Selon l’enquête Universum Cadres 2025, la fidélité des cadres français s’effondre et les priorités changent. Respect, rémunération et équilibre de vie passent avant les valeurs symboliques et les discours sur le sens. Les entreprises doivent refonder leur promesse employeur sur le vécu concret plutôt que sur l’image.
En apparence, le paysage des employeurs préférés évolue peu. Les grandes marques françaises conservent une aura de stabilité, symbole d’excellence et de sécurité dans un monde professionnel encore marqué par l’incertitude. Mais derrière cette façade, les lignes bougent. LVMH et Airbus demeurent en tête, tandis que L’Oréal et Thales grimpent dans le classement grâce à une image d’innovation soutenue par une communication cohérente et un engagement visible envers les collaborateurs.
À l’inverse, Ubisoft et Decathlon reculent, victimes d’un décalage entre réputation publique et expérience interne. L’attractivité ne se mesure plus seulement à la notoriété, mais à la confiance inspirée par la pratique quotidienne du management et la clarté des trajectoires de carrière.
Une fidélité en chute libre malgré la prudence économique
Les dynamiques sectorielles confirment la progression du numérique et du conseil. Capgemini, Dassault Systèmes, CGI ou Thales incarnent une attractivité nouvelle fondée sur la compétence, la stabilité et la perspective d’évolution. Dans l’ingénierie, la possibilité d’évoluer à l’international et de travailler sur l’intelligence artificielle renforce l’intérêt des candidats. Le conseil en stratégie et les sociétés d’ingénierie retrouvent un rôle de référence, à contre-courant du recul observé dans l’audit. Ce mouvement traduit une évolution des attentes. Les cadres cherchent moins le prestige institutionnel que la maîtrise de leur trajectoire et la reconnaissance de leur expertise.
Plus d’un cadre sur deux prévoit de quitter son entreprise d’ici deux ans. Ce record traduit une perte de confiance envers la promesse employeur et un décalage croissant entre discours et pratiques. L’équilibre de vie devient le premier critère de choix, mentionné par 73 % des cadres expérimentés, tandis que les jeunes diplômés valorisent davantage le droit à la déconnexion. Les entreprises qui tardent à instaurer des formes effectives de flexibilité s’exposent à une érosion accélérée de leurs capacités à attirer et à retenir les talents. La fidélisation passe désormais par des conditions de travail concrètes et un management de proximité. Les slogans ne suffisent plus.
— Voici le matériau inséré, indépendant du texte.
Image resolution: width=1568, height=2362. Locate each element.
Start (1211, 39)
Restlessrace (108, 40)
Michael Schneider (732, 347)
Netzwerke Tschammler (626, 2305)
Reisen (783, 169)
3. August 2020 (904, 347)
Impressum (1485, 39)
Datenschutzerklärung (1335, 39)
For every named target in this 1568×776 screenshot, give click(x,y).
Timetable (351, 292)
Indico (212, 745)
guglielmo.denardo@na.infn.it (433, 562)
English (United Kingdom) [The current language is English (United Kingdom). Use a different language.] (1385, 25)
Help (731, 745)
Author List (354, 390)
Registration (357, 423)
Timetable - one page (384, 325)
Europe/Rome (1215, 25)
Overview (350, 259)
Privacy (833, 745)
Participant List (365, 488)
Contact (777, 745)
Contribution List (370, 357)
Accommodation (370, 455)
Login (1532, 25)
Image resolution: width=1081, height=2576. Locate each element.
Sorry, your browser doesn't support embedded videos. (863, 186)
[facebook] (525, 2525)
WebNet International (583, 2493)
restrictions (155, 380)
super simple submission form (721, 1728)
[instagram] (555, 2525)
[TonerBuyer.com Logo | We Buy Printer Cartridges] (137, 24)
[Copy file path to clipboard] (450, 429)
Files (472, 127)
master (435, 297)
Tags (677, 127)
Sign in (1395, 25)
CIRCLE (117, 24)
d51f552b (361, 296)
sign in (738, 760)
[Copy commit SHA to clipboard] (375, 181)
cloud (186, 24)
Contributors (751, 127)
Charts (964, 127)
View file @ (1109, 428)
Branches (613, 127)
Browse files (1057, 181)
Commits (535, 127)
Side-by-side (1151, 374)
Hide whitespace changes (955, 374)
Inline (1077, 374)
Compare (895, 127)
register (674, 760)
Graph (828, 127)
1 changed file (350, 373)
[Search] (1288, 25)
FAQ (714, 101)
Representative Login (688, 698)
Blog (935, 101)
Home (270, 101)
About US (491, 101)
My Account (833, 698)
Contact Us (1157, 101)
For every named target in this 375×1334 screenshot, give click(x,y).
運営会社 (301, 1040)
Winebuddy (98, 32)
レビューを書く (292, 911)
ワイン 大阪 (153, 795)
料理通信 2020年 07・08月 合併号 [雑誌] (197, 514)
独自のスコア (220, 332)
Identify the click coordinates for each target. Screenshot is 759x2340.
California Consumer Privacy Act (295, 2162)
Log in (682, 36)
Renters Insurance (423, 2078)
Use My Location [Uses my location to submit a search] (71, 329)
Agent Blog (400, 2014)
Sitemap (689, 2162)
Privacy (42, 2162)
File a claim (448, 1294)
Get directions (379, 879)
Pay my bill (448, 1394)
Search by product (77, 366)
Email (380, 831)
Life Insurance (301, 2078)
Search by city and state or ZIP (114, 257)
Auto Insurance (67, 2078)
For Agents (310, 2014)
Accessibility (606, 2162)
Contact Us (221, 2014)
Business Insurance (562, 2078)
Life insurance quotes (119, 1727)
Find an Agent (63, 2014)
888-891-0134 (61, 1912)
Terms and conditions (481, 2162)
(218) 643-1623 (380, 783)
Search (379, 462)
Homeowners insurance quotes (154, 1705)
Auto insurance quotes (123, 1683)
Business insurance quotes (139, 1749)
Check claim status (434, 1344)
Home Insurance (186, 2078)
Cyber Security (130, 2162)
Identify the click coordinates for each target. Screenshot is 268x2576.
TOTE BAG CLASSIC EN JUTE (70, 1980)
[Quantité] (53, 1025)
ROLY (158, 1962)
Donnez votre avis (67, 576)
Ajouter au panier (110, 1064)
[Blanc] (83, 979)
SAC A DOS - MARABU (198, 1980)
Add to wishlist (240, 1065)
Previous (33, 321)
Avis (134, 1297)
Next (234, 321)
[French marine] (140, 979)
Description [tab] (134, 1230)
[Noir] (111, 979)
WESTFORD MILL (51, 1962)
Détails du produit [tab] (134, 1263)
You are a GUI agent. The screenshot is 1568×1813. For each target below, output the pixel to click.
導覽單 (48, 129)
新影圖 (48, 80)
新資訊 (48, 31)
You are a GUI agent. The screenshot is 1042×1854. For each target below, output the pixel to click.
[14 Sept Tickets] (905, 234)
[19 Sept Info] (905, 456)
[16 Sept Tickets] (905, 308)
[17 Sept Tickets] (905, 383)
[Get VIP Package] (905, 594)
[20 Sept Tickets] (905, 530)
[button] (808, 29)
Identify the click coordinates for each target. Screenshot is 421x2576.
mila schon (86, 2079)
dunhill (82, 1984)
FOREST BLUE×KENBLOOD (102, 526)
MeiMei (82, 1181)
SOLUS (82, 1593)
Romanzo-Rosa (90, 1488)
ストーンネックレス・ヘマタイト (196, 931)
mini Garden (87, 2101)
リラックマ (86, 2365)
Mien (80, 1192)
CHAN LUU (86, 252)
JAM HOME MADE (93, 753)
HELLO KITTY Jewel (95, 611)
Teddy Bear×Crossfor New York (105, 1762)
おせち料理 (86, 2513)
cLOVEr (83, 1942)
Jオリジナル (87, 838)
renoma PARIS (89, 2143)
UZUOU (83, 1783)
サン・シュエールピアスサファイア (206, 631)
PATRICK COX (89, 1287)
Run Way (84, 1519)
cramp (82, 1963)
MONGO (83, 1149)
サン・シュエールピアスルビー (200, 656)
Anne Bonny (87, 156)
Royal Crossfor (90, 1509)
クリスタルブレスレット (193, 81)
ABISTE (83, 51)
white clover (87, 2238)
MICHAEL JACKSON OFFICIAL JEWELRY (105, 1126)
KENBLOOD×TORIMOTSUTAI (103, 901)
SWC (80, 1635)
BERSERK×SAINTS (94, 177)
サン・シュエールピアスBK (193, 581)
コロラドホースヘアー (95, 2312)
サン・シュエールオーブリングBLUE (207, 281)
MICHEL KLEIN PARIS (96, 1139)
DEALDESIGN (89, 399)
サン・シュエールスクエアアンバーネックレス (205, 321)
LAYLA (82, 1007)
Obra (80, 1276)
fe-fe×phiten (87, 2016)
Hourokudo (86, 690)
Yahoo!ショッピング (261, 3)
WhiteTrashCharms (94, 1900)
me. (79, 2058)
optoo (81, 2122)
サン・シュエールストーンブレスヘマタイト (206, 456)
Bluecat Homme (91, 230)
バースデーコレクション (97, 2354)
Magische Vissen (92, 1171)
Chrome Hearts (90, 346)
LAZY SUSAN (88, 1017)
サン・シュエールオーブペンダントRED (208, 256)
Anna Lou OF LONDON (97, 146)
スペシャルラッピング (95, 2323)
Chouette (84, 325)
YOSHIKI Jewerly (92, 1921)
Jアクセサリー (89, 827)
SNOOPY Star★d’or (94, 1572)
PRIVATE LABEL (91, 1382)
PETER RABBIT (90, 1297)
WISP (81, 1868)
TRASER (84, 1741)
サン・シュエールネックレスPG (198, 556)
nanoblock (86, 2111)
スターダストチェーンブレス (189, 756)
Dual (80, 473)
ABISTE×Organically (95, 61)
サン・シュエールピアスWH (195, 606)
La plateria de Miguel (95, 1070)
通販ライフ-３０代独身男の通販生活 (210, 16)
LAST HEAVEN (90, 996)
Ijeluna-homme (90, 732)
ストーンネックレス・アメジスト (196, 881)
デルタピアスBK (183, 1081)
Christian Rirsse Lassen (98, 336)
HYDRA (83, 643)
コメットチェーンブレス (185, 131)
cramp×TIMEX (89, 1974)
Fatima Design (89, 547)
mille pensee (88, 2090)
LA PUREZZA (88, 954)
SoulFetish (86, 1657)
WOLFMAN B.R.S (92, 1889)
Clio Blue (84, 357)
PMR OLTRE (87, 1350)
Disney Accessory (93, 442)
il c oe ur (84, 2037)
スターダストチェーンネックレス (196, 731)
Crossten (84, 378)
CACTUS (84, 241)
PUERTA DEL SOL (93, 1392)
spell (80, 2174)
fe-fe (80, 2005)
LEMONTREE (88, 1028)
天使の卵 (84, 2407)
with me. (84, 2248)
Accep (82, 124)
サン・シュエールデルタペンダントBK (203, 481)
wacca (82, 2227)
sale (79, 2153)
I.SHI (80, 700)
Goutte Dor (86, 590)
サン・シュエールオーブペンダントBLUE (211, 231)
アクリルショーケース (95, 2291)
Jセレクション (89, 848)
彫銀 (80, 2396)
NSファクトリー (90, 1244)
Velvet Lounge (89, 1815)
La fracture générationnelle à l'épreuve de l’IA
La transition numérique met en lumière un décalage entre générations. Seuls 47 % des cadres se sont formés à l’IA contre 59 % des étudiants. Ce retard alimente un risque de déclassement technologique de l’encadrement intermédiaire. Les jeunes profils, plus familiers des outils de productivité et des agents conversationnels, affirment et renforcent leur pouvoir d’initiative. La formation continue devient une condition de maintien dans l’emploi plutôt qu’un avantage. Les entreprises qui investissent dans la requalification préservent la compétitivité de leurs équipes et évitent une fracture générationnelle susceptible de fragiliser leur organisation.
Les enseignements du rapport Universum 2025 marquent un tournant. La marque employeur, longtemps centrée sur la communication et la mise en scène, doit céder la place à une marque d’expérience fondée sur la cohérence entre discours et réalité. Elle pourrait se résumer ainsi : ce n’est pas en installant un babyfoot et un panier de fruits dans l’entreprise que l’on renforce l’engagement, mais en respectant les collaborateurs, en les rémunérant équitablement et en leur donnant les moyens d’évoluer. Aussi, pour rester compétitives, les entreprises doivent passer d’une logique de séduction à une logique de confiance. La fidélisation repose désormais sur la crédibilité du quotidien, non sur l’image projetée.